I don't have the same problem with it some do. Like Orwell, I think that personal, subjective writing might be the best way to preserve "the moral atmosphere of a particular moment in time," an argument that he makes in a wonderful essay called "Looking Back on the Spanish War."
Nevertheless, I think that the weird hybrid between news and personal writing that we're seeing now is just peculiar, and is evident in a recent NY Times story about Obama abroad.
For the first few graphs of this story, it's a relatively fact-based featurized overview of Obama's trip and McCain's non-trip of the last week. Then we get this assessment of how Obama handles himself:
Mr.
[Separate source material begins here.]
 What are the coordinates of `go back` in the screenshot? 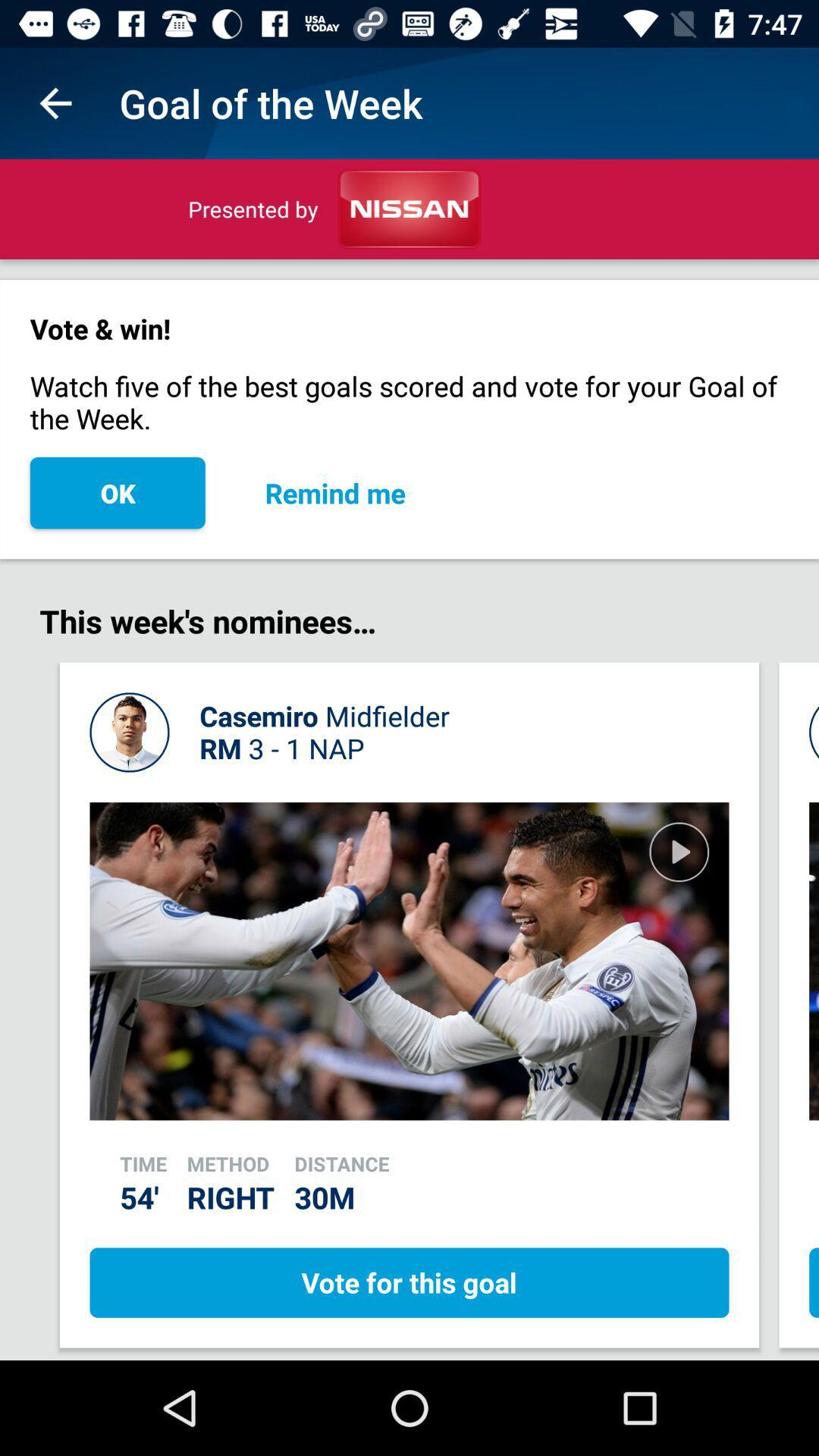 It's located at (55, 102).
Obama looks supremely confident and at home talking to generals and heads of state, so much so that some viewers may find the pose presumptuous — as if Mr. Obama believes that not only is his official nomination at the Democratic convention in August a mere formality, so is the November election.
Supremely confident? (According to who?) Some viewers? (Who exactly?) May find presumptuous? (How do you know?) And they'll conclude both that he took the nomination and the November election for granted? (That's putting a lot of words in a hypothetical person's mouth.)
The problem here is that the personal writing isn't being used to create the atmosphere of a moment so that we can make up our own minds about it -- it's being used to avoid the description of a moment and to tell us what we might have thought had we been there.
It's the weird hybrid of news writing and personal writing that is to blame.
The story describes the anchors tagging along on the trip, and then we get this:
When posing for an official photograph with a foreign leader, Mr. Obama often places his hand paternally on the other man’s arm, subliminally signaling that though a visitor, he is the real host of the meeting.
Touring ruins of the Citadel in Amman, Mr. Obama strode confidently with his jacket crooked over his shoulder in classic Kennedy style. He also practiced statesmanly restraint, telling reporters in Amman that he wouldn’t criticize his opponent while abroad.
This is not a story in which the reporter has introduced herself as a character. If she had, we might be able to appreciate some of this as judgment from a passionate sensibility. But as is, it reads as "news." The arm pat must actually be paternal, and Obama must think of himself as a host. I won't go into the fact that if it really was subliminal the reporter wouldn't actually be aware of it.
The second paragraph I won't criticize because I agree with it -- but obviously the reporter is balancing out the last paragraph's criticism with this paragraph's flattering description. Two wrongs, it seems, make a right.
Again, I don't think I'd bristle at these moments if the reporter had simply announced her point of view -- and celebrated it, instead of disguising it.
These are important moments to note -- as is the latest announcement from the AP -- in light of the recently released biopic on the life of Hunter S. Thompson, Gonzo. Thompson arguably pioneered an extremely personal form of writing in the context of presidential elections -- though of course he did so under the guise of satire, which has also been rearing its head in this election cycle.
But Thompson isn't the model to consider. Orwell is. It's possible to be subjective and still pursue truth. If we embraced that more fully, instead of retreating to the boring old who-what-when-where-why, we might avoid the ridiculousness of an attempt to find a sweet spot between the two.